Valle dello Sporeggio. L’orso è lì, a quindici passi e cammina sul sentiero verso di me. È un magnifico esemplare di orso bruno adulto che raggiunge i duecento chilogrammi di peso. Aspetto che sia completamente in vista sul tratto di sentiero che ho di fronte e lo avviso con due scatti fotografici della mia piccola digitale.

Ci osserviamo a vicenda, fermi, in silenzio. Gli unghioni degli arti anteriori sporgono dal pelo, nitidi e lunghi come le dita di una mano adulta.

Gli scatti di altre quattro foto rompono quel silenzio e l’orso manifesta il suo nervosismo, dondolando il grosso testone a destra e a sinistra. Emette il tipico soffio di avvertimento, fissandomi immobile e fiero “Signore dei boschi”. Ora so che devo fare dietro-front, io naturalmente! Colgo il messaggio e gli giro le spalle, gli faccio capire che mi allontano. Cammino lentamente, tenendolo d’occhio.

Dopo alcuni passi l’emozione, già grande, aumenta ancora quando vedo l’orso riprendere il suo passo lento e maestoso verso di me. Stiamo camminando a quindici passi l’uno dall’altro sullo stesso sentiero e nella stessa direzione.

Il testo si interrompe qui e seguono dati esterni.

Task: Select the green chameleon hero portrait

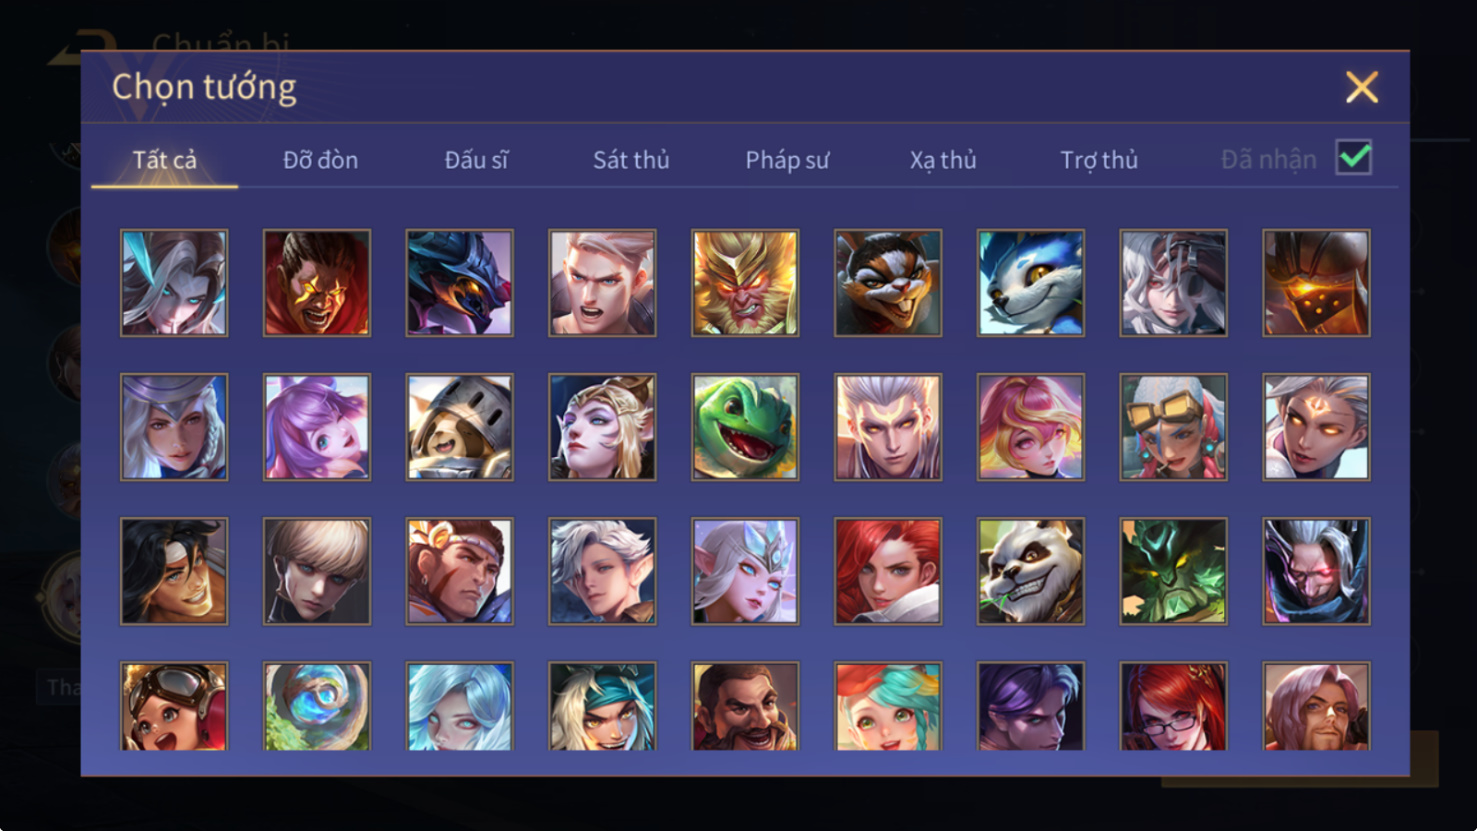Action: point(745,427)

La più chiara conferma dell’indole tranquilla dell’orso l’ho avuta oggi, ma ci credevo già dal primo incontro notturno di tanti anni fa. Mi allontano con passo tranquillo, lasciando libero il sentiero a un fruitore più degno di me.

Solo la conoscenza e la consapevolezza favoriscono la convivenza tranquilla dell’uomo con l’orso.

Sono le 10.50 di un sabato di primavera che non dimenticherò.